Fangraphs has Cincinnati at 0.2% to make the playoffs, and the Reds are now closer to the division cellar than third-place Milwaukee at 61-69. This year can be considered a growth year for the Reds, who boast an impressive offense, an emerging ace and a talented young closer. But to sacrifice a potential franchise cornerstone for two months and one additional season with Bauer is questionable. The Reds will likely be a playoff longshot again in 2020, even if Bauer remains in the Cy Young conversation. Their impulsiveness is unlikely to pay off before Bauer bolts after next season.

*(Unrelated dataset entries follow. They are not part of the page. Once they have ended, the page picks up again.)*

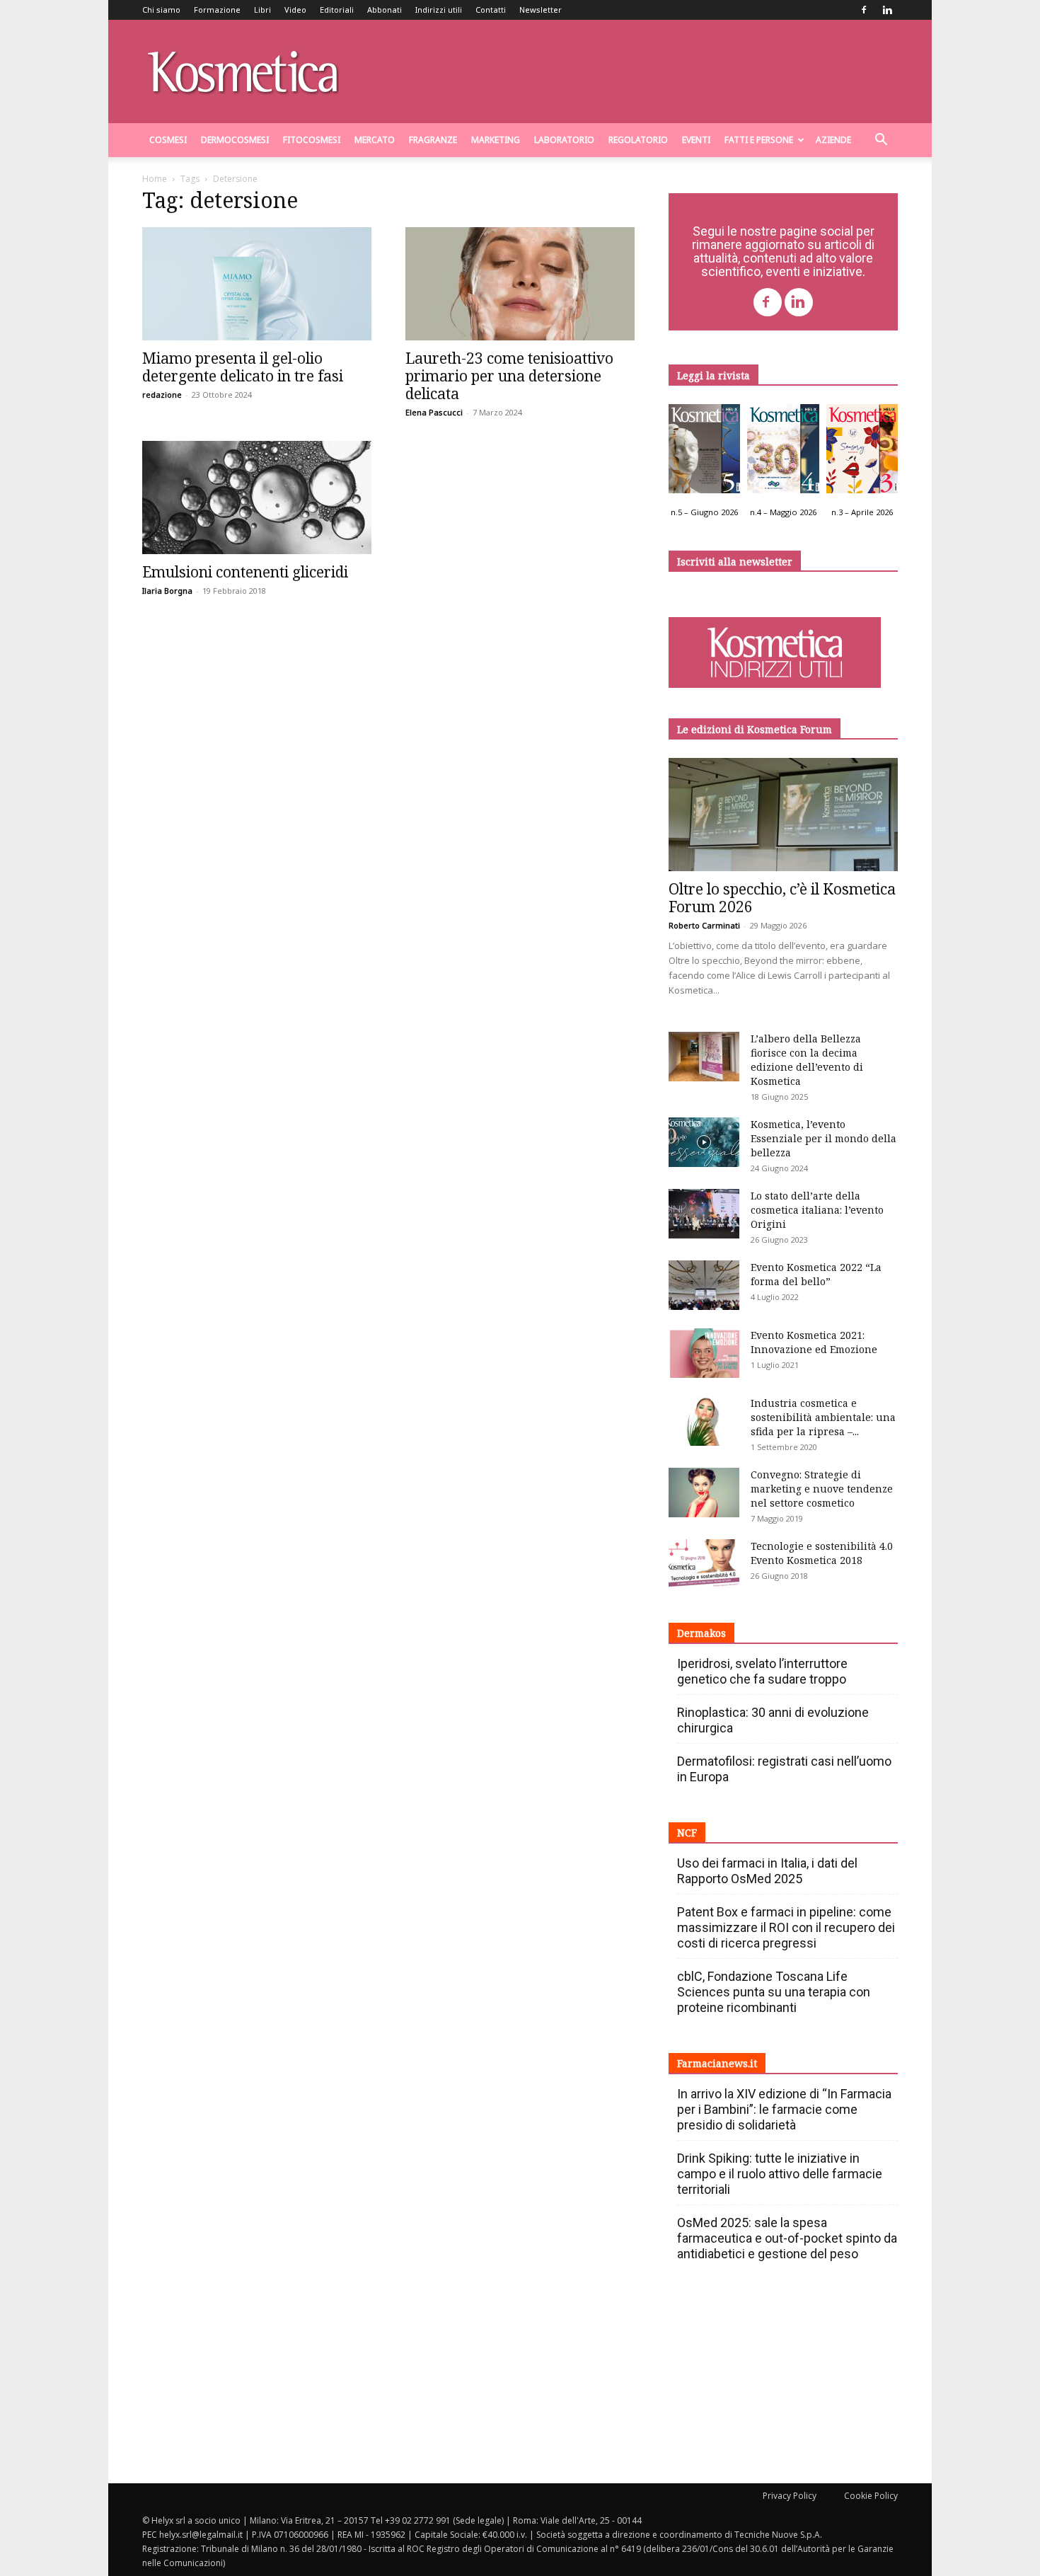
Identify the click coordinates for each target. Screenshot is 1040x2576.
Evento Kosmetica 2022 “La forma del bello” (816, 1274)
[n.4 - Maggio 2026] (783, 452)
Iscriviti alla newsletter (734, 561)
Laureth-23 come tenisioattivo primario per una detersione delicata (509, 375)
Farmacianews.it (717, 2063)
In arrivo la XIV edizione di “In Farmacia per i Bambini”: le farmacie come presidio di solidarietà (784, 2109)
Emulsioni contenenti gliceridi (245, 572)
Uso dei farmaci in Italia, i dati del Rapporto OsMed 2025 (767, 1871)
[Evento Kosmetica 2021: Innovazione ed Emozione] (704, 1353)
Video (295, 9)
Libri (262, 9)
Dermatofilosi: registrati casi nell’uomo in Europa (784, 1769)
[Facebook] (863, 10)
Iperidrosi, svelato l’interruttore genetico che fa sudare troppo (762, 1671)
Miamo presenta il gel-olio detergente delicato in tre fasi (242, 367)
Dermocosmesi (235, 140)
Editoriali (337, 9)
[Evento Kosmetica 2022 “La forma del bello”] (704, 1285)
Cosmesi (168, 140)
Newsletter (540, 9)
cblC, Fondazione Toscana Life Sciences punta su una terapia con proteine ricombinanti (773, 1992)
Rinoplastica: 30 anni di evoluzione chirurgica (773, 1720)
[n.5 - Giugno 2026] (704, 452)
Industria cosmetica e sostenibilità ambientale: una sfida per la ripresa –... (823, 1417)
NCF (687, 1832)
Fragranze (433, 140)
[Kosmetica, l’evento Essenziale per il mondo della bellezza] (704, 1142)
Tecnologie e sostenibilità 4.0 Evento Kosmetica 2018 (822, 1553)
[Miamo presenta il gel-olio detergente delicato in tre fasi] (256, 283)
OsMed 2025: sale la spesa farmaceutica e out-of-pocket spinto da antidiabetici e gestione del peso (787, 2238)
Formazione (217, 9)
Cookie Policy (871, 2496)
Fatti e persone (758, 140)
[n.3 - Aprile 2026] (862, 452)
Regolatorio (638, 140)
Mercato (374, 140)
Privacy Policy (789, 2496)
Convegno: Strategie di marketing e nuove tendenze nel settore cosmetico (822, 1489)
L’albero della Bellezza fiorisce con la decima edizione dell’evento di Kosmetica (807, 1060)
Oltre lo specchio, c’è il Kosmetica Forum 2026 (782, 897)
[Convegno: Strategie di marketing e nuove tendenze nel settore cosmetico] (704, 1492)
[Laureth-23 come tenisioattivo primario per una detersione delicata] (520, 283)
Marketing (495, 140)
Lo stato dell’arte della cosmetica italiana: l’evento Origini (817, 1210)
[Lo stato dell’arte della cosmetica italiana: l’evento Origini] (704, 1213)
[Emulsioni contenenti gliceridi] (256, 497)
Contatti (490, 9)
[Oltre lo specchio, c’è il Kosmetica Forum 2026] (783, 814)
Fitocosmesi (311, 140)
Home (154, 179)
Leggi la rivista (713, 375)
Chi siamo (161, 9)
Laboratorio (564, 140)
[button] (881, 141)
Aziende (833, 140)
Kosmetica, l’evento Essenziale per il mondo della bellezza (823, 1138)
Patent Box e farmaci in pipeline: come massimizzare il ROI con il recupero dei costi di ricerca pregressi (786, 1927)
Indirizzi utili (438, 9)
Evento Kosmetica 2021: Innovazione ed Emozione (814, 1342)
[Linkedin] (887, 10)
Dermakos (701, 1633)
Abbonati (384, 9)
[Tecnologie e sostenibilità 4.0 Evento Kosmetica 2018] (704, 1564)
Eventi (696, 140)
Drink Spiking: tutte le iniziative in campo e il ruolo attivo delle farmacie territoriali (779, 2174)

↓ Rethinking Deadline Decisions ↓
We chastised the Reds above, so let’s take a look at two other franchises who made questionable deadline deals.
Mets: New York considered trading one of its impact starters before the deadline, namely Zack Wheeler or Noah Syndergaard. The Mets lost a pair of marquee assets in the disastrous Edwin Diaz-Robinson Cano deal, and exporting a starter for prospect capital was a calculated decision. But, as is the Mets’ way, Brodie Van Wagenen and Co. zagged the other way, acquiring Blue Jays’ ace Marcus Stroman. The results have been shaky thus far (including an 4.58 ERA and .876 opponent OPS in 19 2/3 innings) yet I’m more willing to forgive New York than Cincinnati. The Mets are two games back of the NL Wild Card; a few good Stroman starts down the stretch could land New York a playoff spot. Even if the Mets’ season ends in September, they’ll enter 2020 armed with perhaps the best rotation in the National League. Van Wagenen appears to have made a worthwhile gamble.
Giants: There’s a tricky emotional tie here with the final year of Bruce Bochy, but are we sure Giants’ fans would rather have a month more of Madison Bumgarner than a building block for the future? It’s hard to imagine San Francisco jumping New York, Milwaukee, Philadelphia and Chicago for a NL Wild Card in 2019, especially considering they still have to play in St. Louis, Boston and Atlanta in September. Add in six games against the Dodgers and the Giants’ minus-50 run differential, and Bumgarner’s next postseason start will likely come with a new team. MadBum is among the greatest pitchers in franchise history. It’s hard to crush San Francisco for holding on another two months, but for the future of the franchise, the Giants didn’t make the most prudent move.